# Question for Eric/Mike



## Clair (Sep 16, 2000)

Hi Eric / Mike,What is the position with regards listening to two different hypnotherapy tapes?I'm currently on day 27 (yes - I fell off a few times) of my IBS hypnotherapy tapes, but I've also ordered one of your other hypnotherapy tapes...which I am eagerly awaiting







Is it better to continue with one and finish that and then start the second one or can they run concurrently? (By that I don't mean literally at the same time - that would be weird







)Clair







p.s. I can listen to the music ones though can't I?


----------



## eric (Jul 8, 1999)

Clair, I would finnish the IBS audio program before starting on a new tape.
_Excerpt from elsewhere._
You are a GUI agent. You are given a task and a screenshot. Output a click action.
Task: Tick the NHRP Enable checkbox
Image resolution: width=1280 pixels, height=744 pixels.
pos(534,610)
The music is okay, but you want the maximum benefit from the 100 program and for it to sink in and settle, before starting a new one which you will want to sink in an settle without sendinng to much information to the brain at once.Glad your looking forward to your new ones.







------------------Moderator of the Cognitive Behavioral Therapy, Anxiety and Hypnotherapy forumI work with Mike and the IBS Audio Program. www.ibshealth.com www.ibsaudioprogram.com


----------



## AZmom1 (Dec 6, 1999)

I agree with Eric. Probably best to fix one problem at a time.







AZ


----------